Fuzzes, wah-wahs, boosters and compressors are no problem. Just set the equalization (reverb, tone, bass, master volume, etc.) on the amplifier and the F5 is good to go. Then it is time to experiment. The volume knob on any guitar can become a remarkably creative tool after the Formula 5 is engaged. What’s more, string attack is dynamic while extremely comfortable. This is when playing guitar can be a lot of fun.
A 5E3 Amp and Beyond
The folks at Catalinbread have successfully created the sound of a rich 5e3 amplifier with the Formula 5. The F5 can drive a tube amp in a way most other pedals cannot. According to Catalinbread, “If you’ve ever played a real 5e3 you know that it doesn’t really come alive until you open it up some.” The F5 does that and more.
The gain kicks in on the F5 where an old tweed amp would already be cranked to perhaps 3 or 4. Plus, when it comes to internal circuits, instead of the more common MOSFET gainstages, the F5 utilizes cascaded JFETs which eliminate the stiffness and brittle qualities often heard in competitors’ products.
The F5 does not require any special equipment, hardware or permanent adjustments. It runs on a 9v battery or an 18v negative tip power adapter. Note the 18v has greater tonal potential but battery power has plenty of sag and grit. Duane Allman sometimes talked about his fondness for pedals that had fading batteries inside because they generated a softer resonance. Are you listening slide players?
Proof is in the Pedal
On the Catalinbread website, video clips indicate the F5 was tested alongside a Princeton Reverb. We connected our battery equipped F5 to a 15 watt Fender Blues Jr. and Ibanez TS 808. Our axe was tuned one-half step down and outfitted with a Seymour Duncan 59 humbucker at the neck and a JB Trembucker in the bridge. Tone knobs on the guitar were pushed half-way and the volume almost at max. Settings on the Blues Jr. were all at 4.
With the F5’s volume at 10 o’clock, tone at 12 and gain near two, the results were nothing less than astounding. It was if a secret world of music had been hiding inside the guitar. What changed? Lush harmonics suddenly leapt from the strings and there was sustain like never before. Notes absolutely melted away according to pick attack.
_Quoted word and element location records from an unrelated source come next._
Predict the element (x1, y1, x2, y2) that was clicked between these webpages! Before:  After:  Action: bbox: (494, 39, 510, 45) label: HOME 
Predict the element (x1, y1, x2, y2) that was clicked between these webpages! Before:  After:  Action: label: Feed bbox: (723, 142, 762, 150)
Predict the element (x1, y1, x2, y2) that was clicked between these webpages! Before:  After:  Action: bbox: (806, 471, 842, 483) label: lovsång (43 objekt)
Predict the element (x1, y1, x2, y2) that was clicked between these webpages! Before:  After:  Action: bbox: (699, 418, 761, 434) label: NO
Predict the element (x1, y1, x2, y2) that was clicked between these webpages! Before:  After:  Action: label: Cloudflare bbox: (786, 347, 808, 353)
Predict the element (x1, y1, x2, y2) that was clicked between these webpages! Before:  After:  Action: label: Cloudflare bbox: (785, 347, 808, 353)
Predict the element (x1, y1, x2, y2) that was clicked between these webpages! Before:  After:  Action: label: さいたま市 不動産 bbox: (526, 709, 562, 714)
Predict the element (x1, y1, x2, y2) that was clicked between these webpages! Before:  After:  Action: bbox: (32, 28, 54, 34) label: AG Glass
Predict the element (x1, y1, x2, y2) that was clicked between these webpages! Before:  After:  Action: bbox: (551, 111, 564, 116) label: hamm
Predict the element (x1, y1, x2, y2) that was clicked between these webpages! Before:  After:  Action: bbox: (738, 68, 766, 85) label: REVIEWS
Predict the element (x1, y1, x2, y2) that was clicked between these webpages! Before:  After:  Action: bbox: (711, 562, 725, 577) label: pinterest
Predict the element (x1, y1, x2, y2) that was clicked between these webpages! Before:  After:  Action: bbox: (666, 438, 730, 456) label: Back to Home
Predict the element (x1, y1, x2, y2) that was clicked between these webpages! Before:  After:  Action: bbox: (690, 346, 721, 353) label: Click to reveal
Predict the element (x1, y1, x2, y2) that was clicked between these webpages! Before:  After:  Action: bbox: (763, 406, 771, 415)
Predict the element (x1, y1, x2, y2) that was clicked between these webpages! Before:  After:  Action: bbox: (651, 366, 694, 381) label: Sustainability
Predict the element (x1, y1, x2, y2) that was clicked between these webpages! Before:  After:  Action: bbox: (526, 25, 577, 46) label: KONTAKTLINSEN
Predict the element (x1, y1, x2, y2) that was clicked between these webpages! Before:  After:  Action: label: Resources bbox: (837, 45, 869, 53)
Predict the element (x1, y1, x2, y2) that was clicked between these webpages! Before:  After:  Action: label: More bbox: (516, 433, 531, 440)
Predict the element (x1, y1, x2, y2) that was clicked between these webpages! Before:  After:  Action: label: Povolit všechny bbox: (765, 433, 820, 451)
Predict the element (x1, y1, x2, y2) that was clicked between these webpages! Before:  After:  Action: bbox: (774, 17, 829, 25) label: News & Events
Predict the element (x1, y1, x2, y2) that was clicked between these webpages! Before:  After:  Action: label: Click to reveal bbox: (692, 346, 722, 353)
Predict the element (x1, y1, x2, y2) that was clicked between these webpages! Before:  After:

Next was the slide guitar litmus test. After the tone on the F5 was lowered to around nine o’clock we cranked up the volume all the way on another American made solid body. A pair of 61 CreamT humbucking pick-ups performed exquisitely when the guitar was tuned to open-G (DGDGBD). The strings growled and snarled under a metal finger slide at all the right times. For this run, instead of the Tubescreamer, a Boss Blues Driver was employed. Thorogood’s “Bad to the Bone” never sounded better. No pick was used, just fingers.
The same held true for single coils in standard tuning. The sound response was gnarly with the perfect amount of edginess. We repeated everything with the 18v adapter, which had less sag but more complexity.
However, the F5 is not just a dirt box. The sound cleaned up well when the volume on the guitar was lowered. The humbuckers really chimed. But the gain is the fuel to the F5. Look out, because the higher you turn it, naturally, the wilder it gets.
The Formula 5, part of Catalin’s “Foundation Overdrive” series, retails for $149.99 USD. The Dunlop 18v AC adapter, part number ECB004US, sells for about $15.00 USD.
If you are searching for classic tweed sound with contemporary muscle, then try the Catalinbread Formula 5 overdrive pedal. You won’t be sorry.